▸ Materials provided:
▼

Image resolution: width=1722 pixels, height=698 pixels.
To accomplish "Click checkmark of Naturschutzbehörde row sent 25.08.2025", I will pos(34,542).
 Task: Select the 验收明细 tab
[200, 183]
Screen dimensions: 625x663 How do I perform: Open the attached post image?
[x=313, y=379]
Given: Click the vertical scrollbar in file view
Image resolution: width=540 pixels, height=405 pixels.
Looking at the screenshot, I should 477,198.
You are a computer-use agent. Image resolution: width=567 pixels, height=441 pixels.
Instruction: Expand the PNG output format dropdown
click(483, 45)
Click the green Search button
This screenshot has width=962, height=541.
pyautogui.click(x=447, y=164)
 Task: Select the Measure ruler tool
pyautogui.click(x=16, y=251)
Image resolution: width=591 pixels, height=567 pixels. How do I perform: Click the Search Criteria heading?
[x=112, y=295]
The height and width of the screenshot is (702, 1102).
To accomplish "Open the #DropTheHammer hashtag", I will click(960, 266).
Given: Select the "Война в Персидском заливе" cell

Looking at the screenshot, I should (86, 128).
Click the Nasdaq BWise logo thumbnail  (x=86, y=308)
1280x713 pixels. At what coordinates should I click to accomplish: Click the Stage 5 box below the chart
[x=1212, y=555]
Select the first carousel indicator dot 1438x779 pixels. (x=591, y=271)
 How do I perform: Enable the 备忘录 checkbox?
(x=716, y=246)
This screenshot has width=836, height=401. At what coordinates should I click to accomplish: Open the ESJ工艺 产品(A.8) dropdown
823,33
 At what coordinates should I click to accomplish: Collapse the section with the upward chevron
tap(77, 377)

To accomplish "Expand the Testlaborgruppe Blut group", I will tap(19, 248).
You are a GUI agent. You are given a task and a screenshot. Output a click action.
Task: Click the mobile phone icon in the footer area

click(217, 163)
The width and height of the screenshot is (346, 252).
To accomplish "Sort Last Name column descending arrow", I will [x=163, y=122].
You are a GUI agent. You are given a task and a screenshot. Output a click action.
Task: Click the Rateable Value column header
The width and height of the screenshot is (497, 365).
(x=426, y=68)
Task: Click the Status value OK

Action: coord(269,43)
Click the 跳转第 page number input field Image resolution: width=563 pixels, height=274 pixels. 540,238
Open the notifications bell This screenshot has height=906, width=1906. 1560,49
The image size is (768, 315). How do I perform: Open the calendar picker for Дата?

▲

▸ Assigned task:
Retype every line of the data above exactly.

▸ Exercise output:
Image resolution: width=1722 pixels, height=698 pixels.
To accomplish "Click checkmark of Naturschutzbehörde row sent 25.08.2025", I will pos(34,542).
 Task: Select the 验收明细 tab
[200, 183]
Screen dimensions: 625x663 How do I perform: Open the attached post image?
[x=313, y=379]
Given: Click the vertical scrollbar in file view
Image resolution: width=540 pixels, height=405 pixels.
Looking at the screenshot, I should 477,198.
You are a computer-use agent. Image resolution: width=567 pixels, height=441 pixels.
Instruction: Expand the PNG output format dropdown
click(483, 45)
Click the green Search button
This screenshot has width=962, height=541.
pyautogui.click(x=447, y=164)
 Task: Select the Measure ruler tool
pyautogui.click(x=16, y=251)
Image resolution: width=591 pixels, height=567 pixels. How do I perform: Click the Search Criteria heading?
[x=112, y=295]
The height and width of the screenshot is (702, 1102).
To accomplish "Open the #DropTheHammer hashtag", I will click(960, 266).
Given: Select the "Война в Персидском заливе" cell

Looking at the screenshot, I should (86, 128).
Click the Nasdaq BWise logo thumbnail  (x=86, y=308)
1280x713 pixels. At what coordinates should I click to accomplish: Click the Stage 5 box below the chart
[x=1212, y=555]
Select the first carousel indicator dot 1438x779 pixels. (x=591, y=271)
 How do I perform: Enable the 备忘录 checkbox?
(x=716, y=246)
This screenshot has width=836, height=401. At what coordinates should I click to accomplish: Open the ESJ工艺 产品(A.8) dropdown
823,33
 At what coordinates should I click to accomplish: Collapse the section with the upward chevron
tap(77, 377)

To accomplish "Expand the Testlaborgruppe Blut group", I will tap(19, 248).
You are a GUI agent. You are given a task and a screenshot. Output a click action.
Task: Click the mobile phone icon in the footer area

click(217, 163)
The width and height of the screenshot is (346, 252).
To accomplish "Sort Last Name column descending arrow", I will [x=163, y=122].
You are a GUI agent. You are given a task and a screenshot. Output a click action.
Task: Click the Rateable Value column header
The width and height of the screenshot is (497, 365).
(x=426, y=68)
Task: Click the Status value OK

Action: coord(269,43)
Click the 跳转第 page number input field Image resolution: width=563 pixels, height=274 pixels. 540,238
Open the notifications bell This screenshot has height=906, width=1906. 1560,49
The image size is (768, 315). How do I perform: Open the calendar picker for Дата?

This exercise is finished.